I... don't know why I didn't think of that. I updated our code and that is totally working, I was able to remove a bunch of hacks (I guess I had also needed to create a custom AliasType probably to fix one of the other issues you brought up).

Thanks for the tip! We no longer need this patch.

> Also, for the second part, did you consider using the safe tokens setting in pathauto?

Not without that setting affecting all of the regular content entity types, and we needed to allow *anything*. These were promo paths for other companies used on their marketing materials and couldn't be changed, and were imported when I originally built the site on Drupal 7.

berdir’s picture

Didn't carefully review yet, but yes, the MR is what I had in mind.

#33 confirms that at least for that use case, there are better solutions.

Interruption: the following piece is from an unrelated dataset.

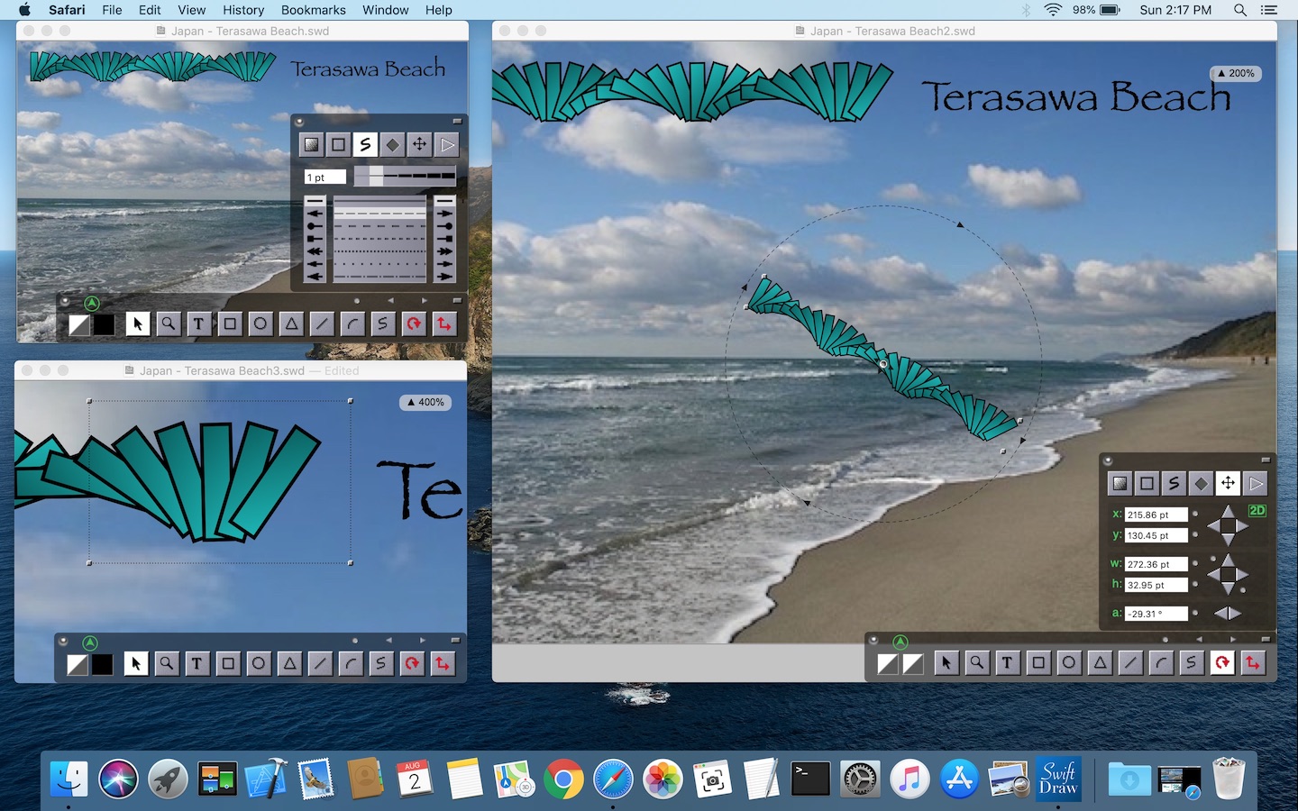Choose the oval tool in Beach3 toolbar
Screen dimensions: 1298x811
259,664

In regards to the second part about the safe tokens, the setting is global but it's also per token. If the field that holds those values isn't already unique, you could add your own token like [entity-type:special-safe-whatever-token] and then you only allow "special-safe-whatever-token" and that should work? And if it's already something that's unique to your entity type, you could just use that. Note that the examples are just a single token part like alias, but the setting should work if you use the complete token name, such as entity_type:field_name, see \Drupal\pathauto\AliasCleaner::cleanTokenValues.

karlshea’s picture

Oh sure enough, I can remove that other hook too. Thanks for the tip!

berdir’s picture

Status: Needs review » Reviewed & tested by the community

Didn't test this myself, but we have confirmation that those alter hooks and tricks aren't needed and there are better solutions.

  • mably committed 165cff91 on 8.x-1.x
    fix: #3187945 Fix hooks and documentation to alter source path
    
    By:...
mably’s picture

Assigned: berdir » Unassigned
Status: Reviewed & tested by the community » Fixed

Now that this issue is closed, review the contribution record.

As a contributor, attribute any organization that helped you, or if you volunteered your own time.

Maintainers, credit people who helped resolve this issue.

Status: Fixed » Closed (fixed)

Automatically closed - issue fixed for 2 weeks with no activity.